THIS is the philosophy of change, how to engineer and embrace it, difficulties and all. “People and countries have choices to make about the path they want to take,” said Sturgeon. “At the moment Scotland is on a path that we didn’t want to be on – to be taken out of the EU and all the implications that come with that – but we don’t have to accept that is inevitable. We can take a different path.”
It is on this point that Wilson, the commission report and the First Minister join in accepting what business calls challenges and the rest of us label problems. “It is not a path that guarantees overnight success but it puts the tools into our hands that enables us to build a better future,” said Sturgeon.
But recalling that Holloway observation about faith, does independence require a leap of that variety? Sturgeon said: “It is a very realistic report and one of the big benefits of it is that it is optimistic, it is visionary and unapologetically ambitious about what Scotland with all its strengths can achieve. It does not shy away from challenges and it doesn’t try to sugar coat them but it sets out credible pathways for overcoming them.”
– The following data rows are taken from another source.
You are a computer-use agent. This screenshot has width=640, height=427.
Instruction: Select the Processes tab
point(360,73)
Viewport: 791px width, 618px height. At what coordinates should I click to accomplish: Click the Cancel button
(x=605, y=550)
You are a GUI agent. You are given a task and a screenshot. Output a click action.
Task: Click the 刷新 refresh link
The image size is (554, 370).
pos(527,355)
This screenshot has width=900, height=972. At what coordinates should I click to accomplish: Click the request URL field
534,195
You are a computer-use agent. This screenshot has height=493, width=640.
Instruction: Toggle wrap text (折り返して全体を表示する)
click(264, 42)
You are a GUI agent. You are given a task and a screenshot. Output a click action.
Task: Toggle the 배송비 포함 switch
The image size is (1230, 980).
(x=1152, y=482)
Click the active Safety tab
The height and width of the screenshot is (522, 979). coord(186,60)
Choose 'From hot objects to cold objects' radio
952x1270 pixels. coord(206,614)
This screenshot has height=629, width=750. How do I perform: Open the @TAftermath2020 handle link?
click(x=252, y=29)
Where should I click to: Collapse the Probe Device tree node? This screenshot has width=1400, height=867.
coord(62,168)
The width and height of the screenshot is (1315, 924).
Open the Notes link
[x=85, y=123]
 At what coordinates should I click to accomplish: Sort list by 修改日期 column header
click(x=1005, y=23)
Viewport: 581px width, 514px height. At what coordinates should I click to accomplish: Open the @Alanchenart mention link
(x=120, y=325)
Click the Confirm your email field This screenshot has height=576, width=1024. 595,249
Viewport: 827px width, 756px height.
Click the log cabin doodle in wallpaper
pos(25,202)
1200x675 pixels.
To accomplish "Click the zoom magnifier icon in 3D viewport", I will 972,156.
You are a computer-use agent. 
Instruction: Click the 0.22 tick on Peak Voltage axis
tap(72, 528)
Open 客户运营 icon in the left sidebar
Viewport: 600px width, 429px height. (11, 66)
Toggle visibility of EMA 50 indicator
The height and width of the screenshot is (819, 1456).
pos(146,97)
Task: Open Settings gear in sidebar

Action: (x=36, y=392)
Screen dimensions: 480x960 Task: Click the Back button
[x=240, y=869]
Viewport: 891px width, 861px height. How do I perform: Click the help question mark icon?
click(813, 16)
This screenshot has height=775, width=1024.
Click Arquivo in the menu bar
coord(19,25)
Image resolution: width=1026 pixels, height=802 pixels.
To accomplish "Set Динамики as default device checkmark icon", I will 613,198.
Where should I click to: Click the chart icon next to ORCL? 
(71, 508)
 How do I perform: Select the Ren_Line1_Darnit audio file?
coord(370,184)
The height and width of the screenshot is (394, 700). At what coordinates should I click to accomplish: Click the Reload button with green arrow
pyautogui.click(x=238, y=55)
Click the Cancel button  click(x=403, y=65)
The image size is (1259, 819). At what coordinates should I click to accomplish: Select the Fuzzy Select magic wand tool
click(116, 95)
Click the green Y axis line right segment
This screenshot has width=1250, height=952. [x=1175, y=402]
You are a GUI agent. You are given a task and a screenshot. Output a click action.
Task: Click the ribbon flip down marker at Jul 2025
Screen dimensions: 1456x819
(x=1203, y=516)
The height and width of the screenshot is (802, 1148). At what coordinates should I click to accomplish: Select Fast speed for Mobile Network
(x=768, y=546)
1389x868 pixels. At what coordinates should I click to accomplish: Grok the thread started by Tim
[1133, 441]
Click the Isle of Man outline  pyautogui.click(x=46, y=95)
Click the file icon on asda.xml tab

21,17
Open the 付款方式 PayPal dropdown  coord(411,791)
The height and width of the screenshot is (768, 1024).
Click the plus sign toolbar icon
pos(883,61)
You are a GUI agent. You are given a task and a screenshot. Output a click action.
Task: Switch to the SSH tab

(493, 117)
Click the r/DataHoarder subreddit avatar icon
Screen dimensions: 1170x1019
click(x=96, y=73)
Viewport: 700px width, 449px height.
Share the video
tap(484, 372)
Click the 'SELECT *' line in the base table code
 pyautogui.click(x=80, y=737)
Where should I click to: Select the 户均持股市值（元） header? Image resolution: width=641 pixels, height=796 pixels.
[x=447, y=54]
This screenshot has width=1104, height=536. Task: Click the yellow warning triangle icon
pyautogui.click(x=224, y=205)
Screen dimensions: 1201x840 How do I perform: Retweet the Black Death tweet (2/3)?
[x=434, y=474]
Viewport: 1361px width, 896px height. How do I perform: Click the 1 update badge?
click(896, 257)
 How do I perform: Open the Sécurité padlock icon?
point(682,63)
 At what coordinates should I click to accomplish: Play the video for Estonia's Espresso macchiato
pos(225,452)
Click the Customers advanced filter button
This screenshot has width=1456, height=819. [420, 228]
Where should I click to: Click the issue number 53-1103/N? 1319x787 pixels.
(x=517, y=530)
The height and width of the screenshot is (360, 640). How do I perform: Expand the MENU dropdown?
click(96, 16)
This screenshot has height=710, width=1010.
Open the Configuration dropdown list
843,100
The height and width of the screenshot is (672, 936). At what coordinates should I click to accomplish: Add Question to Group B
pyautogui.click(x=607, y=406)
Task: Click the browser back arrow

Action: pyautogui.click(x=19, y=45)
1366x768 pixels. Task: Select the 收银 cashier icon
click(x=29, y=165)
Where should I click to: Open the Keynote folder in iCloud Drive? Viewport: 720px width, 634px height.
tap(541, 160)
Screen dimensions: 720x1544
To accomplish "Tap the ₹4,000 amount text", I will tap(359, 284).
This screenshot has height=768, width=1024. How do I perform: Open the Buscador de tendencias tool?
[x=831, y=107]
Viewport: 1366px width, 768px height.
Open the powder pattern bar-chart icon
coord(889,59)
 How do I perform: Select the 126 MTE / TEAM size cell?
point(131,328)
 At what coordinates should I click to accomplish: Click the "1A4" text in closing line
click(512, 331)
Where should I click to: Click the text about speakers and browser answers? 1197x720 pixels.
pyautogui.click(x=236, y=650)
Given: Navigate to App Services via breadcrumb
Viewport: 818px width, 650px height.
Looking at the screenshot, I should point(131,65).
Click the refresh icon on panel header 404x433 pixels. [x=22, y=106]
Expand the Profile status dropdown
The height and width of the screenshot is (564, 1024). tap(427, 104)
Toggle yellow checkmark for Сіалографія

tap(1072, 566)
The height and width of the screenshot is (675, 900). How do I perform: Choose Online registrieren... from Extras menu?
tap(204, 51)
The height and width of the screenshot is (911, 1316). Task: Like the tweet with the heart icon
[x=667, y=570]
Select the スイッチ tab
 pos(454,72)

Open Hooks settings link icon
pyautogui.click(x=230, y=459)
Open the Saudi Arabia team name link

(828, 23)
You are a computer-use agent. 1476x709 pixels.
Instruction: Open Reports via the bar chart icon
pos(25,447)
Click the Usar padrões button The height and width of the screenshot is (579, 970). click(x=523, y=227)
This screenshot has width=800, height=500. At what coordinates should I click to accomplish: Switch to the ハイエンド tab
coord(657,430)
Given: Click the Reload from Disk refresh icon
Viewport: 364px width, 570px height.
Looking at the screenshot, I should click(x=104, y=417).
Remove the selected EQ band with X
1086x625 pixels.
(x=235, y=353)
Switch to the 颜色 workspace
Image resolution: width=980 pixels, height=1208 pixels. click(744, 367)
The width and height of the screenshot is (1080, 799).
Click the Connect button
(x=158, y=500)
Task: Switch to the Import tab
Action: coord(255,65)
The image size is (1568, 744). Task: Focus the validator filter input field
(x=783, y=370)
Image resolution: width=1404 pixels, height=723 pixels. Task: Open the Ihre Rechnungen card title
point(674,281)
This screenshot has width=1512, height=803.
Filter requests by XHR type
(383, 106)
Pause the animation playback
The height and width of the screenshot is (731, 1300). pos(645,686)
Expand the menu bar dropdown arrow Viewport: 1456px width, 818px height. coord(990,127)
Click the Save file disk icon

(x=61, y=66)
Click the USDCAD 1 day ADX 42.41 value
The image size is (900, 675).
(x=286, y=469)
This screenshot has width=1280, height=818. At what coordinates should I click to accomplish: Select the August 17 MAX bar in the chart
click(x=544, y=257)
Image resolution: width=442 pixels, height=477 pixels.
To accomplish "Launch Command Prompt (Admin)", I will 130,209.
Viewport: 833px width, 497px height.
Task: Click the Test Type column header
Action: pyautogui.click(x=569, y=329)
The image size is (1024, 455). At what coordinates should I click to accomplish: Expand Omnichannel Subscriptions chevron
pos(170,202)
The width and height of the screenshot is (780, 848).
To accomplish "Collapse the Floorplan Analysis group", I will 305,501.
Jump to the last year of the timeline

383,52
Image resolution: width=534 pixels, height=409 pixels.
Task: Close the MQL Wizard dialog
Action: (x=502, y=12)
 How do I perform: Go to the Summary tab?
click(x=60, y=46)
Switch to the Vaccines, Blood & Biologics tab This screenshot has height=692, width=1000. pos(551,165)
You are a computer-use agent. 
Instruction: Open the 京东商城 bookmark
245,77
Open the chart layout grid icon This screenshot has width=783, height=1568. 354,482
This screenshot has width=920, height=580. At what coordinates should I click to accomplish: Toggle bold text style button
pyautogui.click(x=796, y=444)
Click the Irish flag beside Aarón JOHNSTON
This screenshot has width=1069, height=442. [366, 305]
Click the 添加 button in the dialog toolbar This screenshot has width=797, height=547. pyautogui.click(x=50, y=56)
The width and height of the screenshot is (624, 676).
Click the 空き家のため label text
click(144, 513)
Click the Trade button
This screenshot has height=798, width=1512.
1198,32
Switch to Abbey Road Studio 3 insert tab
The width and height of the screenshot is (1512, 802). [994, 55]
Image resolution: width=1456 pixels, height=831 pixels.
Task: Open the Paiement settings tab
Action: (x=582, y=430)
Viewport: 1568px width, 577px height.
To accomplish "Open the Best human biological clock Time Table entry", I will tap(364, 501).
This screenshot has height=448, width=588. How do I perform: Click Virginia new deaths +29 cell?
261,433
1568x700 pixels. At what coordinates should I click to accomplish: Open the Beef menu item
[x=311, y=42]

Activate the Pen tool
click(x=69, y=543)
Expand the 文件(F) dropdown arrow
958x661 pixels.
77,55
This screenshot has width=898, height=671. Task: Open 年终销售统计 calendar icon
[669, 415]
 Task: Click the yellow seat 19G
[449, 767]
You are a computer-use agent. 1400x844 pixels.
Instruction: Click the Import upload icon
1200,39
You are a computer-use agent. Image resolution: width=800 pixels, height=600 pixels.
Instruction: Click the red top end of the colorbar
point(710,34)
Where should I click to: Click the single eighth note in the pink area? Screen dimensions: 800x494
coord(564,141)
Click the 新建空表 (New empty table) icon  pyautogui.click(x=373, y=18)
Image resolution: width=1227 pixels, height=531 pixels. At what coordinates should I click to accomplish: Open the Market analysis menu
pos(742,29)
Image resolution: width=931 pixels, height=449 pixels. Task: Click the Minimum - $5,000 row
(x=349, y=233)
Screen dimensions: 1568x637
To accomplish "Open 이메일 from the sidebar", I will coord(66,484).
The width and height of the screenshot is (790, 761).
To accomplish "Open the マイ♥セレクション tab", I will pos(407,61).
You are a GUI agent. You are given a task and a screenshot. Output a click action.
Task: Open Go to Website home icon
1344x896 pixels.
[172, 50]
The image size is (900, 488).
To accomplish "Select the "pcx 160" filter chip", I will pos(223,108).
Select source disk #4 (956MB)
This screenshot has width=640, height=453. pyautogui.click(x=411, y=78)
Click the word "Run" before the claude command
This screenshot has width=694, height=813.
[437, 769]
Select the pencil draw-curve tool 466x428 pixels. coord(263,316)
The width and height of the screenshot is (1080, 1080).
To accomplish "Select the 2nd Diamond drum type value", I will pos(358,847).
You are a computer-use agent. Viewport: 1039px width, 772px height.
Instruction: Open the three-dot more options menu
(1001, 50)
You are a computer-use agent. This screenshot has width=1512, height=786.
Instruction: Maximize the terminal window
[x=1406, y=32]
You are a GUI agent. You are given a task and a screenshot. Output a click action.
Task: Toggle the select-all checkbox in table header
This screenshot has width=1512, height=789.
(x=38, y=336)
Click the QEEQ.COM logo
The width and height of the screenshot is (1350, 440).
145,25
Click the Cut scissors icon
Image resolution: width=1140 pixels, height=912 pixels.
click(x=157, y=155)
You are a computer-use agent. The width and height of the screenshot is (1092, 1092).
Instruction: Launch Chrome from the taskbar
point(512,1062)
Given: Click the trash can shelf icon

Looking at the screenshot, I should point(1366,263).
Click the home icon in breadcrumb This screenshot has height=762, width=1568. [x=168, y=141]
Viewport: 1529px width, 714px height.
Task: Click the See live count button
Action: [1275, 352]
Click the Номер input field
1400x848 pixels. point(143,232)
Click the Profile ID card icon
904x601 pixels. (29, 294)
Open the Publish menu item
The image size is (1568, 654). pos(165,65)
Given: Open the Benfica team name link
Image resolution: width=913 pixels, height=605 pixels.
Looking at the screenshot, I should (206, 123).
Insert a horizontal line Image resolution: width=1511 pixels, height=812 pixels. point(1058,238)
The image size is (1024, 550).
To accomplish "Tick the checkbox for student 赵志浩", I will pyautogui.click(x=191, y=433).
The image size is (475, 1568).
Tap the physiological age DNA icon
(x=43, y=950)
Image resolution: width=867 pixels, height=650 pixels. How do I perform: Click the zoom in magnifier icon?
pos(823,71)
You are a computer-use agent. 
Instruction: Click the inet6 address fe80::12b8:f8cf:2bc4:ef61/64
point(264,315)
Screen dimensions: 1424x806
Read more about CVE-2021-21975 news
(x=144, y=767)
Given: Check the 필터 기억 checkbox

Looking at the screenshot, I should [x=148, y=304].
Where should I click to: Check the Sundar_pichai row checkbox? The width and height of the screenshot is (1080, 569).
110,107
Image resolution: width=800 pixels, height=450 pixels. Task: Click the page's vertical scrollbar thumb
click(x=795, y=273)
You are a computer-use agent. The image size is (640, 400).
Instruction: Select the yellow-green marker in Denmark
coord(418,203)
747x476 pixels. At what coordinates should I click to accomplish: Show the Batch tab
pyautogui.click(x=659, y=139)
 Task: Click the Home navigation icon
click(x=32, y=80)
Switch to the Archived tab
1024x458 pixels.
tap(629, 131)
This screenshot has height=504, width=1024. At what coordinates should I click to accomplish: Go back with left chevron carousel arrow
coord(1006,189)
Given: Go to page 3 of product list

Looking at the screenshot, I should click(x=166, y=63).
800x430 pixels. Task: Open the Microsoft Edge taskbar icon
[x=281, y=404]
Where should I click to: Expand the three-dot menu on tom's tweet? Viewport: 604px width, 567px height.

But does it bring the referendum vote any closer? “It strengthens the case of independence,” said Sturgeon. “It doesn’t have any bearing on questions on the timing of independence. In some ways that is a good thing because the debate about the how and when of independence is one that excites those of us who are already convinced. But people who not who are yet convinced want to know the why of independence and what the benefits are. That is what this report helps us to spell out.”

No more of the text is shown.